I ran into some tricky bugs caused by a misconception I had about gen_event. Since this is not explicitly stated in the gen_event documentation I will say it here: gen_event does NOT spawn individual processes for each handler. Each handler is run sequentially in the event manager process.
Now obviously the documentation is not at fault here. I assumed that each handler got its own process solely because the callbacks resembled gen_server. However, a little googling reveals that several other people made the same mistake so I thought it was worth mentioning.
Here is how I found this out. I was working on the router implementation for telehash.
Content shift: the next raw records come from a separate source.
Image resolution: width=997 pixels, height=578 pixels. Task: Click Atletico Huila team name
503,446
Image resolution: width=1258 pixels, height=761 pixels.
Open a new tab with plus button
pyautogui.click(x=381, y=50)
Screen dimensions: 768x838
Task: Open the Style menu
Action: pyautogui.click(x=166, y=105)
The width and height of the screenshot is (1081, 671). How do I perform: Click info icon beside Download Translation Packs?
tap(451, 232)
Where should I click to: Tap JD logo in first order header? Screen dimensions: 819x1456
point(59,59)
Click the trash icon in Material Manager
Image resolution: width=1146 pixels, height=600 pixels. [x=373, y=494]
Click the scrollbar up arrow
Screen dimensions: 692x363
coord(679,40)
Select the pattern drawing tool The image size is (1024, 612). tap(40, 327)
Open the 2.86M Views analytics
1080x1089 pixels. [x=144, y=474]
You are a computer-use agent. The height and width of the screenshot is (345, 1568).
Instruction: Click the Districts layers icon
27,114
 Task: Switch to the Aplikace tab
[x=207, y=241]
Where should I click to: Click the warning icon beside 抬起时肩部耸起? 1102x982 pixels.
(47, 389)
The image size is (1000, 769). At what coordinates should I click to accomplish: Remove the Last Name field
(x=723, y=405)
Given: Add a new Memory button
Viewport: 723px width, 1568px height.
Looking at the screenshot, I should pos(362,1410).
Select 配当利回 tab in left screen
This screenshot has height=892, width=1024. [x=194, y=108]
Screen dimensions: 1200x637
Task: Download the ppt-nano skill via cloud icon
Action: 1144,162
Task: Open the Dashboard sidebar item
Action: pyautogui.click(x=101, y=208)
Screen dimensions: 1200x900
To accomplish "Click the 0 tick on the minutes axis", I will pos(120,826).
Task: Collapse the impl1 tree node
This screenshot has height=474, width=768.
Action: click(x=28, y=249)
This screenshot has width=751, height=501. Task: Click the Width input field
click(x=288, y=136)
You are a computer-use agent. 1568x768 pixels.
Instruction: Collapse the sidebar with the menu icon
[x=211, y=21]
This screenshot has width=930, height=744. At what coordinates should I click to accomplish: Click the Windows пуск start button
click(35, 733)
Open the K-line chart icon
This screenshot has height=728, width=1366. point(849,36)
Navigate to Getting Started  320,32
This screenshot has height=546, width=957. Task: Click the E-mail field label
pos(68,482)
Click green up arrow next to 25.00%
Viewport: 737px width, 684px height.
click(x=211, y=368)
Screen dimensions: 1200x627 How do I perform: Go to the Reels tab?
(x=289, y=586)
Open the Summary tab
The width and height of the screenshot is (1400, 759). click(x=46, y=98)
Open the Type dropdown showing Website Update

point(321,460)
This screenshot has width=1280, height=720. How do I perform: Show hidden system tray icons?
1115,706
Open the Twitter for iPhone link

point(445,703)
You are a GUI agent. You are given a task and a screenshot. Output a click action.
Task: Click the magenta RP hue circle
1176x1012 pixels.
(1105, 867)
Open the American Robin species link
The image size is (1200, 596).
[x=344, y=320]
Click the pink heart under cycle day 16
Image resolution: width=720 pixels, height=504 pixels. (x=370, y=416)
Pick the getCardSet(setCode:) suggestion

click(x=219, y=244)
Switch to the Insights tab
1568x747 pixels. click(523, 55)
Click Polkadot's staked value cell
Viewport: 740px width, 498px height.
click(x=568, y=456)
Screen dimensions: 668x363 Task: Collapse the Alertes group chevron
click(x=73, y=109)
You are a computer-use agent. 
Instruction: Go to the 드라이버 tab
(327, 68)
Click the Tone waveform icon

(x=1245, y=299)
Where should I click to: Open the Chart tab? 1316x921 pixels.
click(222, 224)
When I tested the bootstrapping algorithm everything looked fine until the first dial, after which nothing else happened. Straight away I suspected a bug in the dialer, but repeating the exact same call in the console worked fine. After a few deadends I opened pman to look for anything suspicious but couldn't find the dialer process (because it doesn't exist, it's an event handler). I assumed that it was somehow crashing silently and wasted an hour or so reading and rereading the code and stepping through various calls in the debugger. No matter what I tried the dialer worked absolutely perfectly unless it was called by the router.
Eventually I noticed that the switch_event process was blocking inside a receive and the whole thing unravelled. The dialer is an event handler so when started it calls:
gen_event:add_handler(switch_event, dialer, State)
which is a synchronous call to the switch_event process. The router event handler is running inside the switch_event process so when the router tries to dial it deadlocks.
The moral of this story is RTFM.
This is easily fixed by changing
dialer:dial(End, [Address])
to
spawn(fun () -> dialer:dial(End, [Address]) end)
but there were more problems. Most of the event handlers used erlang:send_after to handle timeouts but since they all run in the same process they all receive each others timeouts. Also, every event handler is run sequentially so the switch_event process becomes a huge bottleneck.
The solution I settled on was to change each event handler into a gen_server and write a simple event handler that just forwards events to its owner. By using gen_event:add_sup_handler and listening for event handler exits we can keep the two in sync.